Was Sachsens Wälder in den kommenden zehn Jahren erwartet
Eine neue Modellierung zeigt, welche Baumarten in sächsischen Mischwäldern künftig besser mit Trockenheit zurechtkommen — und wo Umbaumaßnahmen dringend nötig sind.
Die anhaltende Trockenheit der vergangenen Jahre hat sächsische Wälder sichtbar geschwächt. Ein Team der TU Bergakademie Freiberg hat gemeinsam mit dem Staatsbetrieb Sachsenforst ein Modell entwickelt, das die Widerstandsfähigkeit verschiedener Baumarten unter künftigen Klimaszenarien simuliert.

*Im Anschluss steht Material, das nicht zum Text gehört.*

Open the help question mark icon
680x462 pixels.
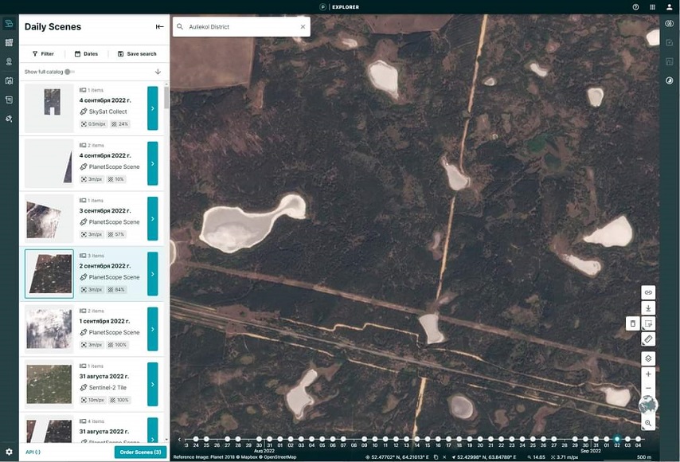click(635, 7)
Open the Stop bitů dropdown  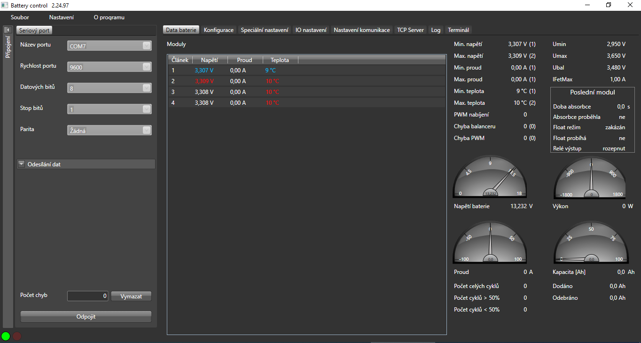pos(109,109)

Die Ergebnisse deuten darauf hin, dass reine Fichtenbestände in weiten Teilen Sachsens langfristig nicht mehr tragfähig sein werden. Mischwälder mit höherem Laubholzanteil zeigten in den Simulationen deutlich stabilere Werte. Die Forschenden empfehlen eine schrittweise Anpassung der Aufforstungsstrategie, warnen jedoch davor, einzelne Baumarten pauschal als „Klimagewinner" zu bezeichnen — die Wechselwirkungen seien komplexer als oft dargestellt.